Italiani all’estero stanchi di essere ignorati dall’Italia – di Nello Passaro

Ma cosa vogliono veramente gli italiani all’estero dall’Italia? E’ proprio il caso di chiederselo. Guardando ai dati relativi alla partecipazione degli italiani all’estero alle elezioni per il rinnovo dei Comites, sembra che gli italiani all’estero vogliano essere lasciati in pace. Lasciati in pace sia da coloro che sulla loro pelle vogliono fare politica o fare i propri interessi, sia da parte dell’Italia, nei confronti della quale si è nel corso degli ultimi anni si è venuta a creare una forma di disaffezione crescente e progressiva, causata anche dal fatto che l’Italia più volte ha dimostrato di non interessarsi davvero ai propri figli residenti oltre confine. Una forma di disaffezione acuta e grave, forse irreversibile, quella che spesso i nostri connazionali nel mondo provano nei confronti della propria Patria.

Gli italiani all’estero sono stanchi di rincorrere l’attenzione di una Nazione che ormai ha proiettato anche al di fuori dei suoi confini i propri tentacoli, le proprie abitudini a gestire anche le tematiche relative all’emigrazione in una maniera tutta italiana.  Ormai l’italiano all’estero ha perso la sua fiducia, ha motivo di ritenere che non conta più niente, che è lasciato al proprio destino dalla Nazione da cui proviene.

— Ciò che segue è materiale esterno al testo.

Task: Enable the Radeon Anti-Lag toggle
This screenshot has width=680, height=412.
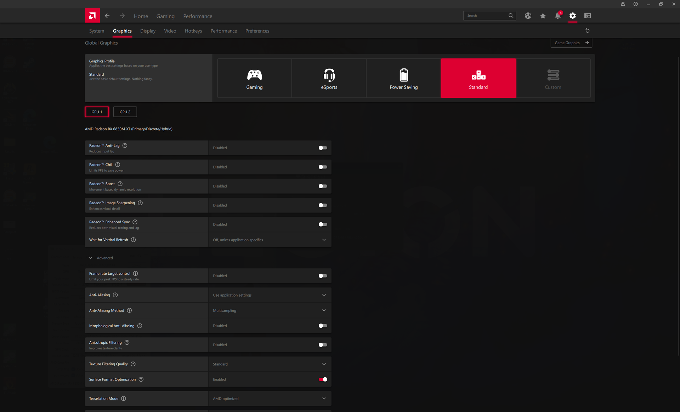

A che serve una rappresentanza effimera, priva di ogni significato, sostanzialmente schiava dei partiti e al servizio di se stessa?

Questa ipotizzata risposta da parte degli italiani all’estero può anche essere letta come una dimostrazione di maturità. Il contatto dell’italiano nel mondo con le strutture italiane oltre confine si è ormai ridotto ad un tipo di contatto di natura forzata, dettato dalla necessità di assolvere a certi bisogni di carattere burocratico. Non certamente un rapporto spontaneo dettato dal bisogno di coinvolgimento nel mondo dell’italianità offerto all’estero, mondo forse sotto alcuni aspetti molto sofisticato,  strumentale, litigioso, condizionato, autoreferenziale.

L’italiano all’estero appare stanco di credere nelle promesse, guarda alla praticità, alla possibilità di poter usufruire di opportunità concrete, edificanti, sicure, che abbiano un senso pratico e finalità ben precise. Verrà forse il giorno in cui i ruoli si capovolgeranno, il momento in cui l’Italia capirà veramente che è suo interesse non recidere questo cordone che progressivamente si sta spezzando. Speriamo che questa attesa non sia vana e che quel giorno arrivi presto.